Naast de gronden die in bezit zijn van de provincie, zijn er gronden in het programma Nieuwe Natuur ingebracht door terreinbeherende organisaties (Staatsbosbeheer en stichting Het Flevo-landschap). Deze gezamenlijk ingebrachte gronden vormen samen de programmagronden die binnen het programma Nieuwe Natuur ingezet worden voor ruiling, verkoop of directe inzet voor de doelstellingen. De programmagronden die nog ingezet moeten worden voor de doelstellingen zijn op dit moment in tijdelijke pacht uitgegeven. De pachtinkomsten komen (na aftrek van beheerskosten) ten goede aan het programma Nieuwe Natuur.
Transacties in 2017
In 2017 is onder regie van de provincie een grondruiling gerealiseerd waarmee beschikbare programmagronden zijn geruild tegen gronden van het Rijksvastgoedbedrijf. Deze ruiling had geen betrekking op programmagronden die in bezit waren, of zijn gekomen, van de provincie. Er hebben zich in het kader van gebiedsgericht grondbeleid in 2017 geen transacties voorgedaan met betrekking tot provinciale gronden.
Waardering grond
Omdat onzekerheid bestaat over de terugverdienmogelijkheid van de huidige boekwaarde bij toekomstige inzet of verkoop van de gronden is in voorgaande jaren een voorziening getroffen, welke per 31 december 2017 nog € 1,1 mln. bedraagt. Deze voorziening is in mindering gebracht op de boekwaarde van de grond.

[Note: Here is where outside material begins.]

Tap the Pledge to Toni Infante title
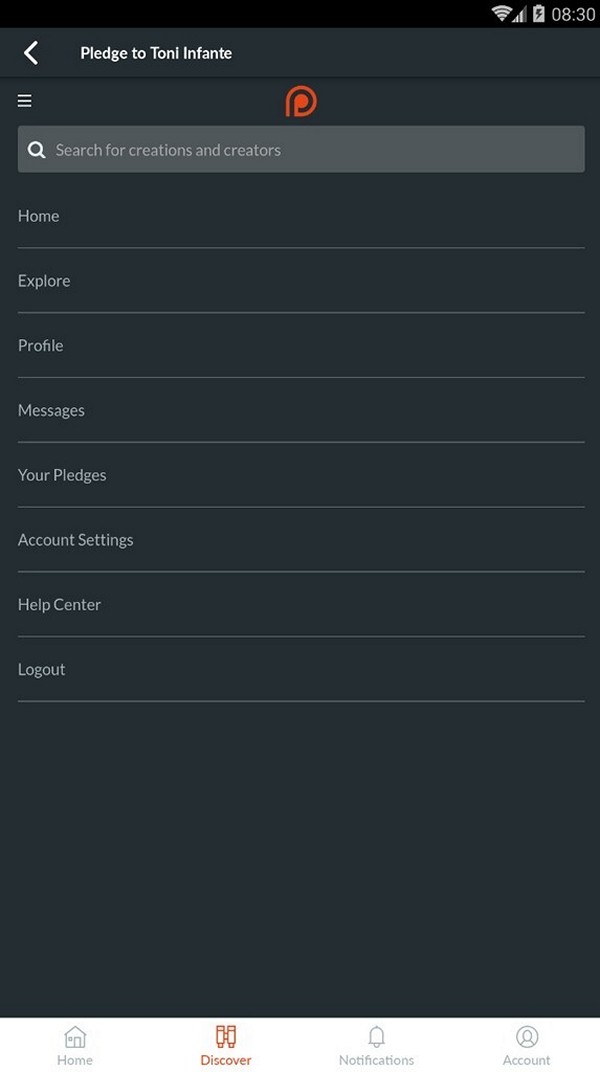The image size is (600, 1072). pyautogui.click(x=156, y=53)
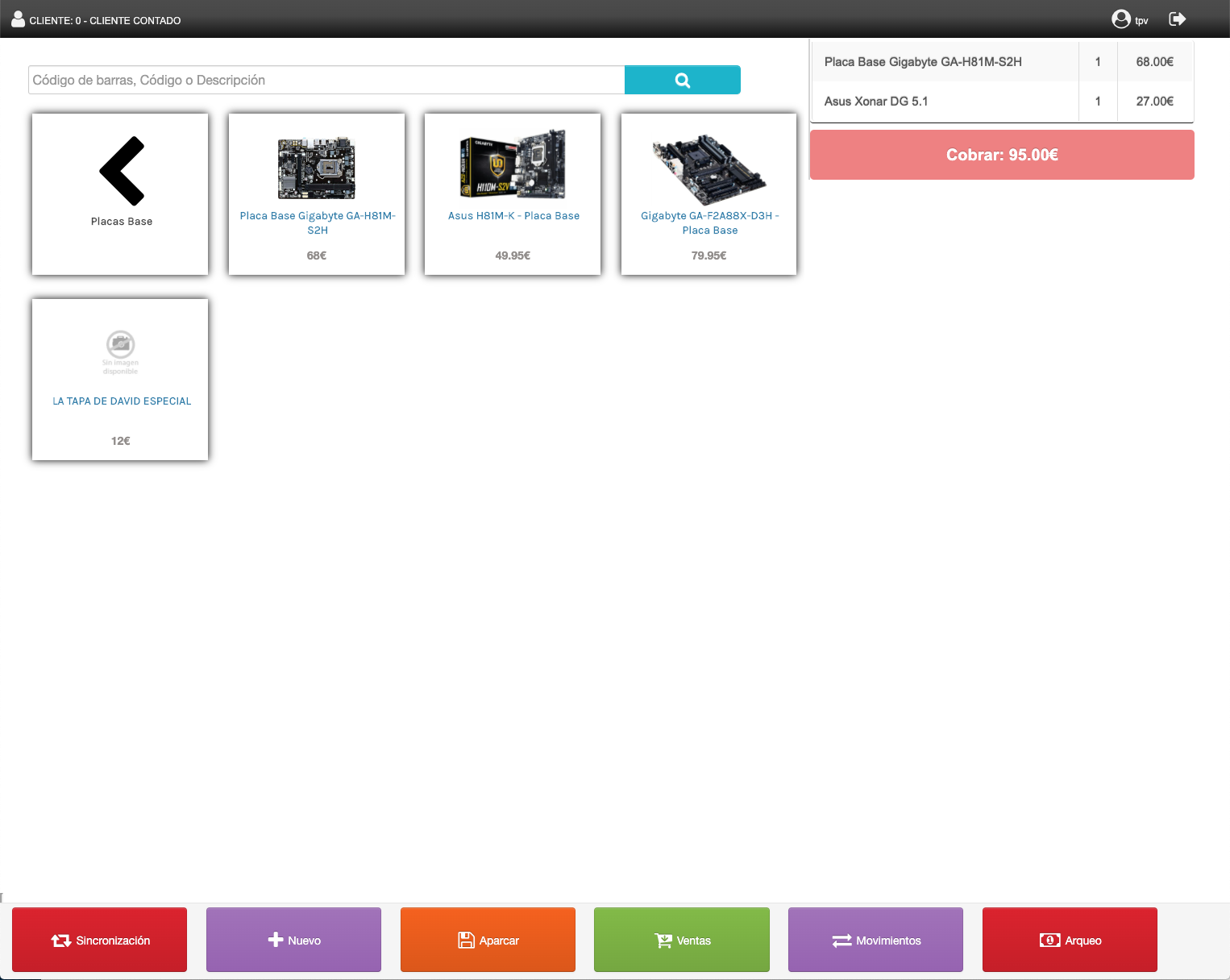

Door middel van onafhankelijke externe geveltaxaties is in 2017 beoordeeld of er indicaties zijn voor een (verdere) waardevermindering van het bezit. Hiervan blijkt geen sprake, voor een aantal percelen is de geschatte marktwaarde inmiddels gestegen. Gezien de nog bestaande onzekerheden over de exacte uitwerking van het programma Nieuwe Natuur bestaat er echter nog onduidelijkheid over de inzet en daarmee de exacte terugverdiencapaciteit van de gronden in eigendom. Met de verdere realisatie van het programma zal, door het aangaan van realisatieovereenkomsten en het realiseren van grondtransacties, hier meer duidelijkheid over ontstaan. Gezien deze onzekerheden en de per heden met de gronden samenhangende verplichtingen blijft de voorziening van € 1,1 mln. gehandhaafd.